When we know in advance which messages and recommended ‘close-outs’ would be ignored, that almost makes the struggle for risk awareness worse. Still our job is to make a science of what is a practice, and at heart, a communication art.
SHEQ auditors may incur argument, rationalisation, rejection and even their own dismissal, for finding and telling management what most managers do not want to hear.
Dismissal of an independent auditor, and quashing of perceived ‘negative’ audit results at a nuclear plant in Africa, that I would not name to protect the auditor, is among many instances illustrating the perpetual difficulty of reporting whatever does not fit either a popular perception, or a management perception, of a personal risk profile.
Corporate risk profiles have become uncomfortably personal since the extension of company liability to personal liability of directors and top managers, offering more reason for a board and exec to pay close attention to professional third parties and manage risks that they may have become tolerant to.
Unfortunately, some risks become naturalised and ingrained in corporate culture. Public risk perception is no less prone to migrating downward, and risk tolerance upwards.
Chemicals, car driving, taxi transport and cell phones are examples of risk-loaded utilities that seem to make people immune to taking charge of their own health and safety. Monopolistic, collusive and state owned services, like taxis, compound risk by removing safer alternatives.

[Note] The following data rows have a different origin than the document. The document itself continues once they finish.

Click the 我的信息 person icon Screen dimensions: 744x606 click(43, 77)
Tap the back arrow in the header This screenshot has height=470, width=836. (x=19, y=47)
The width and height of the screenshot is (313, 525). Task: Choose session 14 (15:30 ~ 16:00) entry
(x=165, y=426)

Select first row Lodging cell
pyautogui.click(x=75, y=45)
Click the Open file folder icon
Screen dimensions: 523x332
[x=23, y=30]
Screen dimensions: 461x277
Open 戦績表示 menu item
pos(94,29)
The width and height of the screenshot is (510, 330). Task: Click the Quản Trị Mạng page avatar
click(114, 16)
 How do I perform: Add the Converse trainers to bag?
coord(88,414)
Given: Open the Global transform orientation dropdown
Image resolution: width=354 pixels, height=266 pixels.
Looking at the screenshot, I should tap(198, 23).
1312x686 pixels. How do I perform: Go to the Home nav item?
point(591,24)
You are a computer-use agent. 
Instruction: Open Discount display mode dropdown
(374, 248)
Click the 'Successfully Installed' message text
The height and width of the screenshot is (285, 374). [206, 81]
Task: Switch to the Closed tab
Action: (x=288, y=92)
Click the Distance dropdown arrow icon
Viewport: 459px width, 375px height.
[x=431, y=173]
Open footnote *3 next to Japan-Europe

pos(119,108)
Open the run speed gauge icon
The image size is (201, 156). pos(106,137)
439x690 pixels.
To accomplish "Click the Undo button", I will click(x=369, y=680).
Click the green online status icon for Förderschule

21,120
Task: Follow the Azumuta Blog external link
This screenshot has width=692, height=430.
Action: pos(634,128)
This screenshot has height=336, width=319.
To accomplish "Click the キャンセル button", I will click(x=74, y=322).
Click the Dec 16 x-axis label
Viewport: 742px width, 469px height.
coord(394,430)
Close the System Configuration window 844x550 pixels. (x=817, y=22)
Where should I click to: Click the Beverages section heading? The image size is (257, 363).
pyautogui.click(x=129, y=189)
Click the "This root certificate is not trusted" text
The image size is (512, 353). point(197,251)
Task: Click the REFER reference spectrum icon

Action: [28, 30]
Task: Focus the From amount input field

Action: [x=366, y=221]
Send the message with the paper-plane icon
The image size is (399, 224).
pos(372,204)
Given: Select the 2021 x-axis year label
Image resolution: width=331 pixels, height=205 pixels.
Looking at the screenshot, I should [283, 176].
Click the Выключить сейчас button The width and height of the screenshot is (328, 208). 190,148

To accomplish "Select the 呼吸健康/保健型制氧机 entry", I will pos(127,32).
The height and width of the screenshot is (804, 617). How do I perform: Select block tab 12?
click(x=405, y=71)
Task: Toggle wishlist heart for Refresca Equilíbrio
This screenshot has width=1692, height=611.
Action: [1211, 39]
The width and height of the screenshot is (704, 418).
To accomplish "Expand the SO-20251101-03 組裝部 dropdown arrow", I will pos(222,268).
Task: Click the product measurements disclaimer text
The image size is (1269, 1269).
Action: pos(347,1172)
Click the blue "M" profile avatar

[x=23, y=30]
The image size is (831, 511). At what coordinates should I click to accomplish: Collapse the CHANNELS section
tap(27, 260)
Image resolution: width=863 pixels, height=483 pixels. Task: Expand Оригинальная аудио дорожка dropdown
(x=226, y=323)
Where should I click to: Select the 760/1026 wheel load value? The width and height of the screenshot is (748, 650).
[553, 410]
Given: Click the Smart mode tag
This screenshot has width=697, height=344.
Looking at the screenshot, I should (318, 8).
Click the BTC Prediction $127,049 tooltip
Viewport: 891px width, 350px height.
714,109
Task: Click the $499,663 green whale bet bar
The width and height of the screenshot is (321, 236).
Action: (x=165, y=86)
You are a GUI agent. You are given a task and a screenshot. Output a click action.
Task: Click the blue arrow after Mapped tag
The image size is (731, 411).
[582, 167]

People expect governments, state authorities, suppliers and celebrities to assess risks, be decisive, and protect them, ignoring obvious collusion between states and industries like mining, chemicals, electronics, and telecommunication.
The most inconvenient truth about health and safety risk exposure is that ultimately we could not blame any conspiracy. We accept many risks as ‘given’, and often fail to make a difference to our own life quality, and ultimately, to our colleagues, society and culture.